= Task instructions =
Every line that contains the word "未確認生物モッコメリアンが未確認生物を紹介ฅ" should be copied from the records below.

= Provided material =
# # # # # # #

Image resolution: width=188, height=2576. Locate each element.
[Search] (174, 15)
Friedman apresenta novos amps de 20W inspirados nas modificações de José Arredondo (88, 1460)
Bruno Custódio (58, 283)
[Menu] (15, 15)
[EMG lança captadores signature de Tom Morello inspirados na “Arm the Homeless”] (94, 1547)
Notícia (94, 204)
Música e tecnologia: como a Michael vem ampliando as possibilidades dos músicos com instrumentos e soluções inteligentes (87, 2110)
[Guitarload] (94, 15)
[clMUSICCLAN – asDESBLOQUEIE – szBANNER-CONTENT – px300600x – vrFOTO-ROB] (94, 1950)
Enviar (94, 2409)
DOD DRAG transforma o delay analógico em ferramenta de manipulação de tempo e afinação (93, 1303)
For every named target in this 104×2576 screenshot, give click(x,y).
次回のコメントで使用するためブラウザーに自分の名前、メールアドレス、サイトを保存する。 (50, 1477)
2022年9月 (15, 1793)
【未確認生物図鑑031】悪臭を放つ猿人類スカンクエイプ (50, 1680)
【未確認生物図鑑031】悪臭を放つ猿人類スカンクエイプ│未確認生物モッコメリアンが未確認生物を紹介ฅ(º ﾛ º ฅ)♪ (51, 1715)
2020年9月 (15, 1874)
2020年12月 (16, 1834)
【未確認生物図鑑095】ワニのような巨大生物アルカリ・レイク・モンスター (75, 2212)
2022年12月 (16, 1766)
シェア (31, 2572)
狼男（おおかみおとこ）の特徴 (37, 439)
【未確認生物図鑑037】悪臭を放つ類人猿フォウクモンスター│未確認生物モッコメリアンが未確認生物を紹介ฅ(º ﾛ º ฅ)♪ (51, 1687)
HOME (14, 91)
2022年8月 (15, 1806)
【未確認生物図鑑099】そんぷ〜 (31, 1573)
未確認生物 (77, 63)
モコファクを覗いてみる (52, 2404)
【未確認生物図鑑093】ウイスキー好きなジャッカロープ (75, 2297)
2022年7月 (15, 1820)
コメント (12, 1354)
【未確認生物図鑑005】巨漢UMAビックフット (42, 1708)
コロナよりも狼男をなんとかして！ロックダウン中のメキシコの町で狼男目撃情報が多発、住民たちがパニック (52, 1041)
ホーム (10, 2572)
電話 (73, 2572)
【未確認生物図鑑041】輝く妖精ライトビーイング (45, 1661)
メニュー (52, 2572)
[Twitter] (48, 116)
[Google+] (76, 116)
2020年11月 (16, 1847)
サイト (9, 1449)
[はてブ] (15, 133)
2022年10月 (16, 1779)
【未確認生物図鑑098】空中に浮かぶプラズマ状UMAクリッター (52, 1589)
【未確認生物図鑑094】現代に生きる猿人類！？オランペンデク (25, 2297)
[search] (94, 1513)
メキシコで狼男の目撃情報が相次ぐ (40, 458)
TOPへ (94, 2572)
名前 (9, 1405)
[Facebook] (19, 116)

# # # # # # #

= Solved exercise =
【未確認生物図鑑031】悪臭を放つ猿人類スカンクエイプ│未確認生物モッコメリアンが未確認生物を紹介ฅ(º ﾛ º ฅ)♪ (51, 1715)
【未確認生物図鑑037】悪臭を放つ類人猿フォウクモンスター│未確認生物モッコメリアンが未確認生物を紹介ฅ(º ﾛ º ฅ)♪ (51, 1687)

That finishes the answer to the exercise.